IBTimes.ID – Ketua Pimpinan Pusat Muhammadiyah Syafiq Mughni menyebut ada lima karakter Islam Berkemajuan. Antara lain berdasarkan tauhid, kembali kepada Alquran dan sunnah, menghidupkan ijtihad dan tajdid, mengembangkan wasathiyah, dan menunjukkan sifat rahmatan lil-‘alamin.
Dalam perihal kembali kepada Alquran dan sunnah, menurut Syafiq, Muhammadiyah tidak tekstual. Melainkan menggunakan penafsiran kontekstual.
“Ada dimensi logika, pengetahuan pengetahuan dan teknologi nan kudu kita libatkan dalam memaknai Alquran dan Sunnah itu,” ujar Syafiq.
Hal tersebut dia sampaikan dalam Pengajian Ramadan 1444H PP Muhammadiyah di Universitas Muhammadiyah Yogyakarta, Sabtu (25/3).
Menurut Syafiq, dalam kepercayaan Muhammadiyah, tauhid itu bukan hanya sekadar keyakinan, tapi juga pengamalan. Selain itu, Muhammadiyah menghindari perdebatan kalam ataupun teologis.

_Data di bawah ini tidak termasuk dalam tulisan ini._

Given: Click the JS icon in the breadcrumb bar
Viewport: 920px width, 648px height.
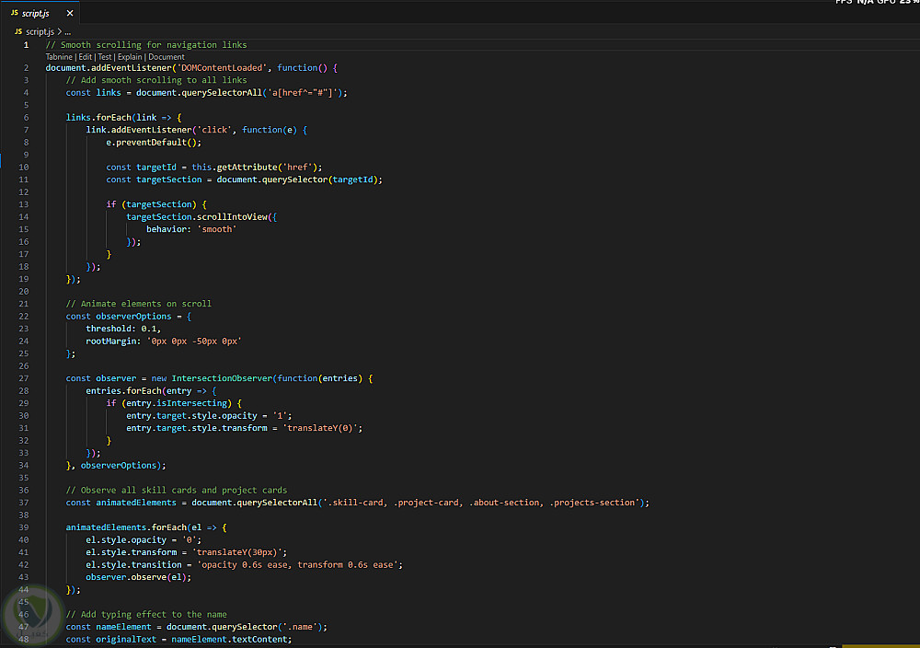Looking at the screenshot, I should click(17, 31).
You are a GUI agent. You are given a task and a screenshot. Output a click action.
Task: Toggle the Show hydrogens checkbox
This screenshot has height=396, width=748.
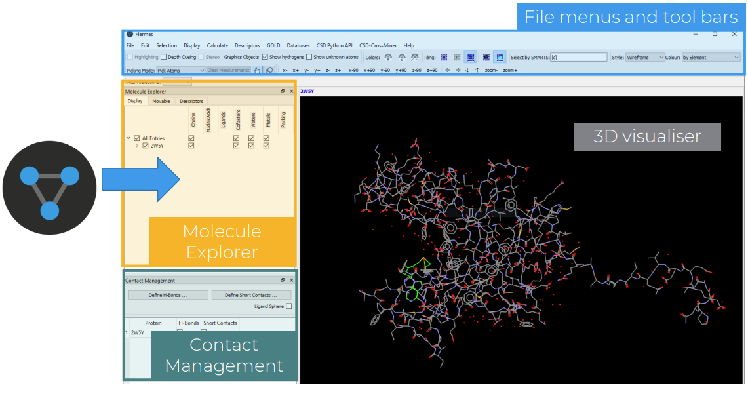(x=265, y=58)
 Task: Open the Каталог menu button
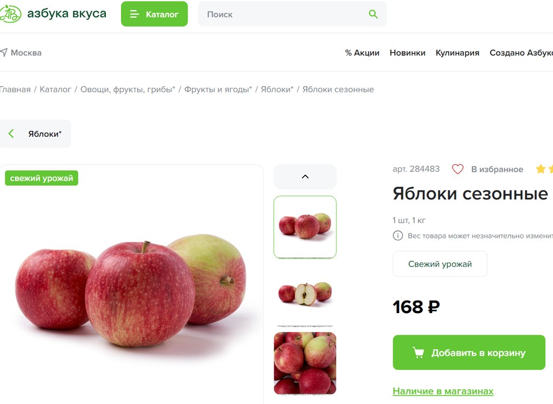pos(154,14)
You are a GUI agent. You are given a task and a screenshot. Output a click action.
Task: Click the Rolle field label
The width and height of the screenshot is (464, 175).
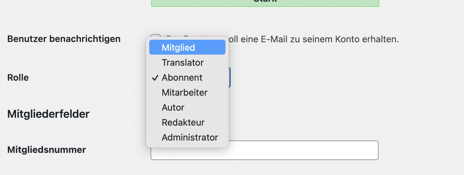(18, 78)
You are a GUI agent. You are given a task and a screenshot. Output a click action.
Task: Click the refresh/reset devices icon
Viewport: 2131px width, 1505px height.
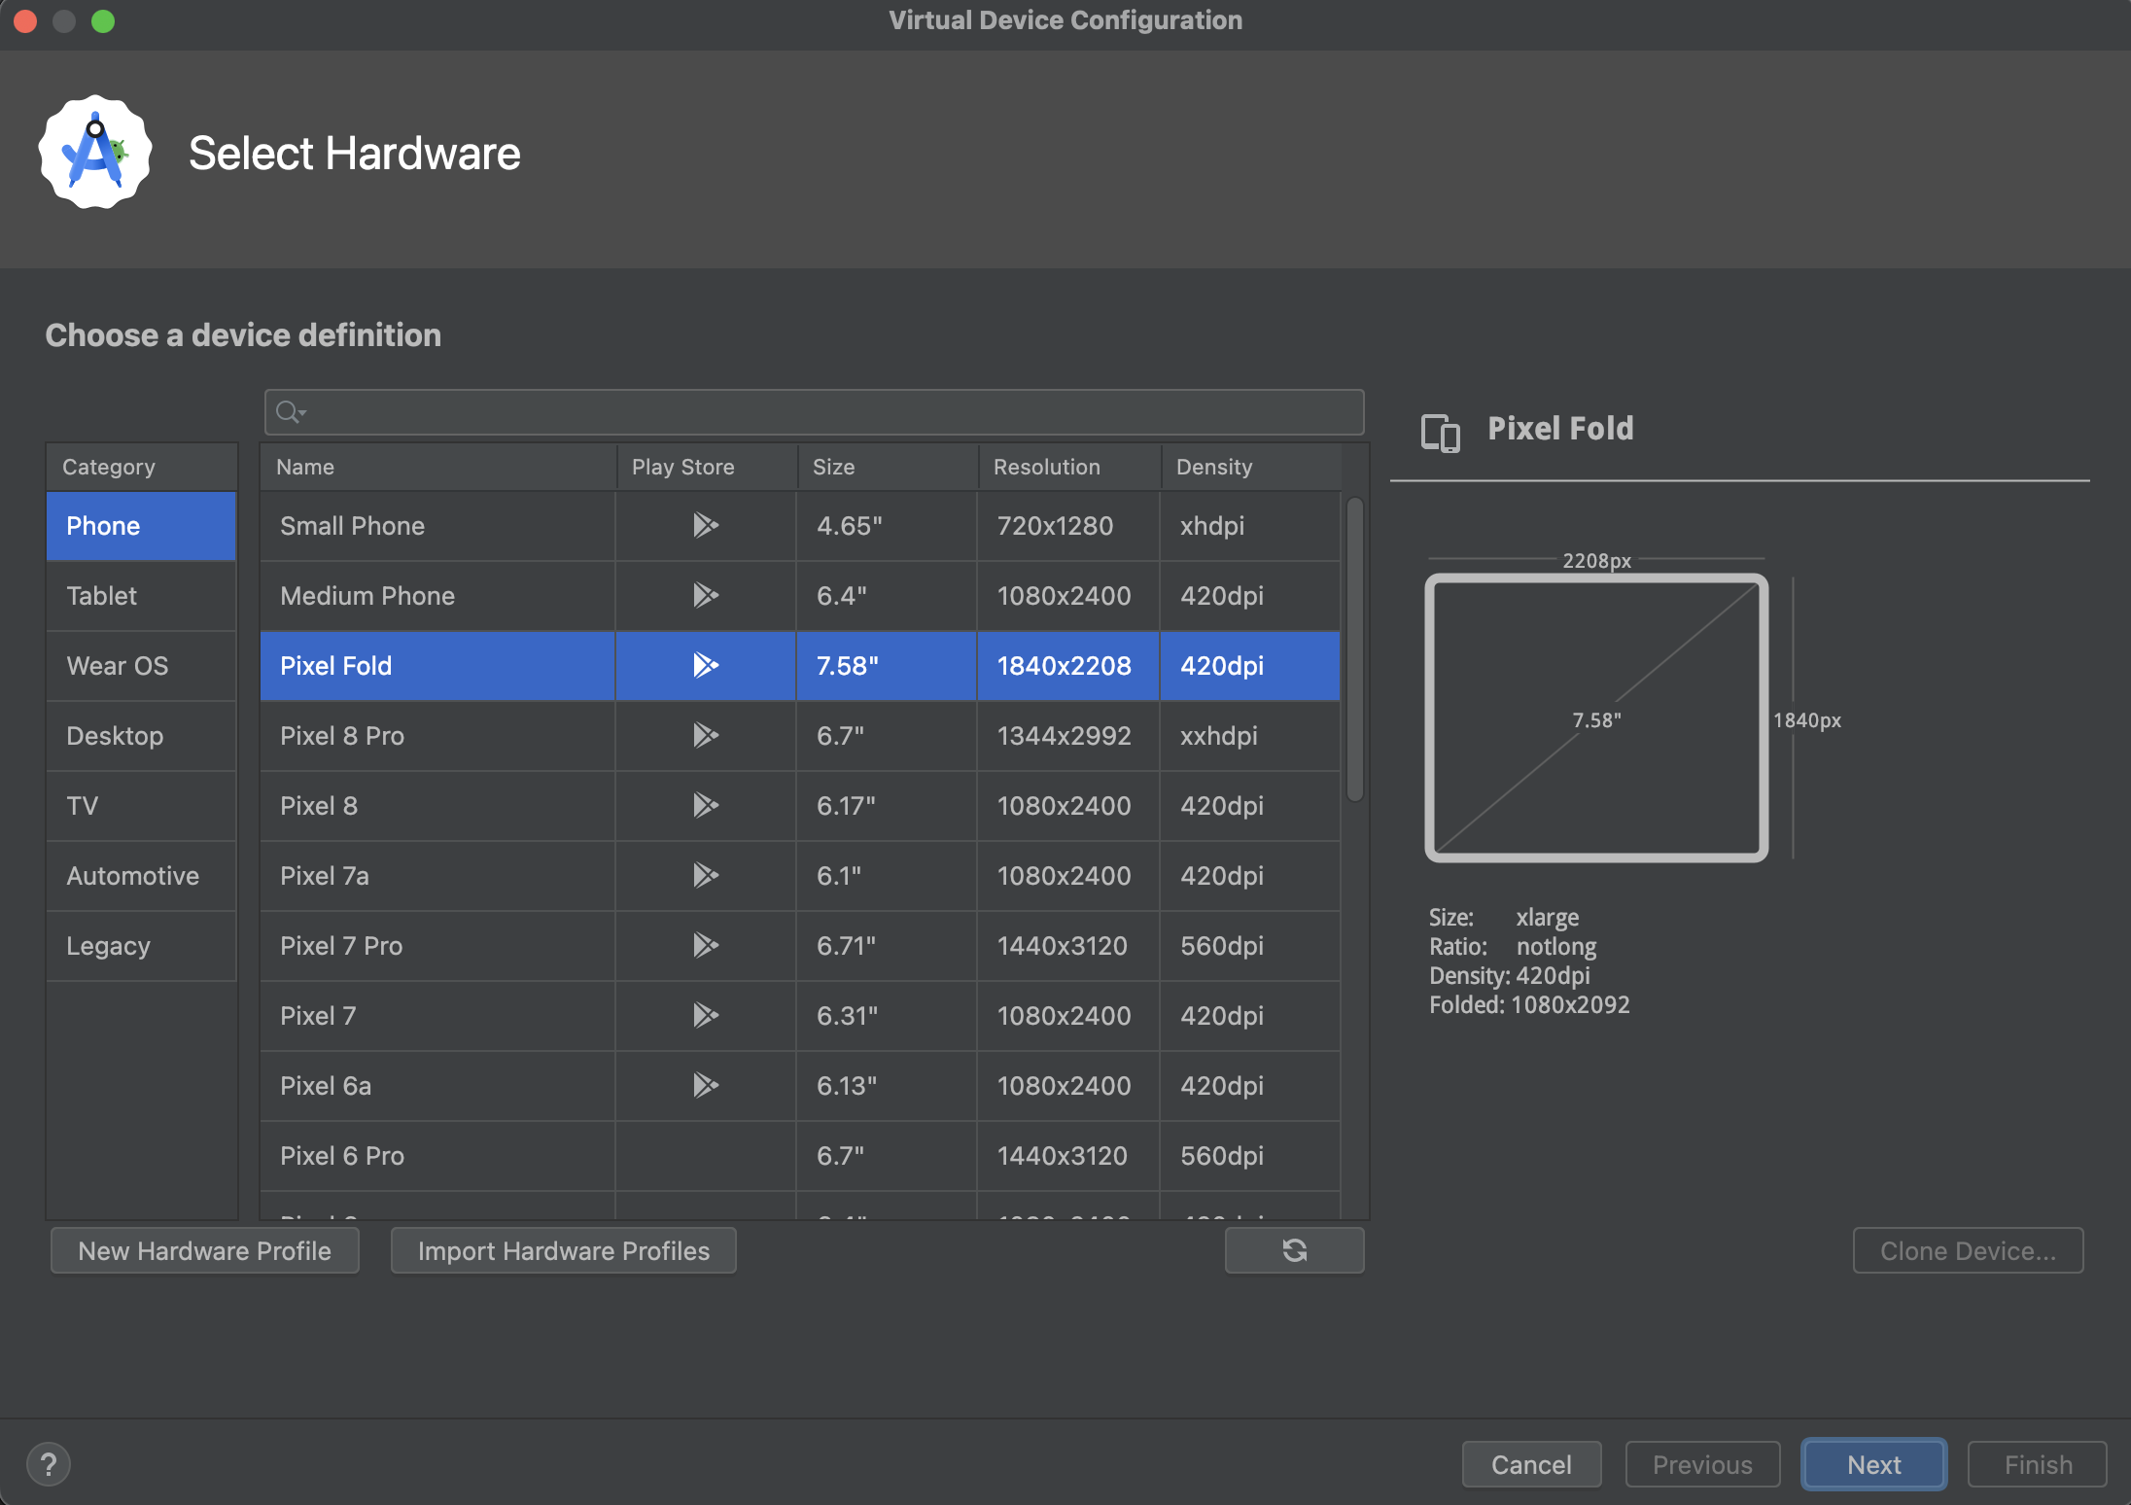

“Oleh lantaran itu garis besarnya, bahwa tauhid nan jadi landasan bagi Muhammadiyah alias Islam Berkemajuan itu adalah tauhid nan punya implikasi bagi kehidupan sosial, bagi alam semesta. Juga gimana manusia sebagai makhluk nan tunggal itu kudu dimuliakan, ditinggikan derajatnya, dicerahkan dengan dakwah penuh cinta agar mereka kembali ke jalan nan betul dan menghindari jalan nan sesat,” jelasnya sebagaimana dilansir dari laman PP Muhammadiyah.
Di poin kedua, dia menyebut bahwa Muhammadiyah menjadikan Alquran dan Sunnah sebagai pedoman. Namun, meski demikian, Muhammadiyah tidak asal menelannya secara mentah-mentah (tekstual).
Contoh paling aktual soal ini, kata Syafiq adalah langkah Muhammadiyah mengartikan sabda mengenai penentuan waktu puasa Ramadan nan bunyinya Shumu li ru’yatii wa afthiru li ru’yatihi fa in ghummiya ‘alaikum al-syahru fa ‘uddu tsalatsina.
Dalam konteks ijtihad, menurut Syafiq, Muhammadiyah beranggapan bahwa pintu ijtihad tidak bakal tertutup sampai akhir zaman.
“Bagi Muhammadiyah, baik secara normatif maupun tidak, ijtihad itu tidak pernah tertutup, terus terbuka apalagi sampai ashrun (zaman) taklid pun, tetap ada orang nan berijtihad,” kata Syafiq.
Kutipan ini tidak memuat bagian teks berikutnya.